Problem to work on: List every line in the listing below that contains the word "Click".

Record set:
================

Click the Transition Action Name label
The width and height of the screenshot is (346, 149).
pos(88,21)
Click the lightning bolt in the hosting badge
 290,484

================

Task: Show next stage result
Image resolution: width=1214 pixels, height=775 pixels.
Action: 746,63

================

Output:
Click the Transition Action Name label
Click the lightning bolt in the hosting badge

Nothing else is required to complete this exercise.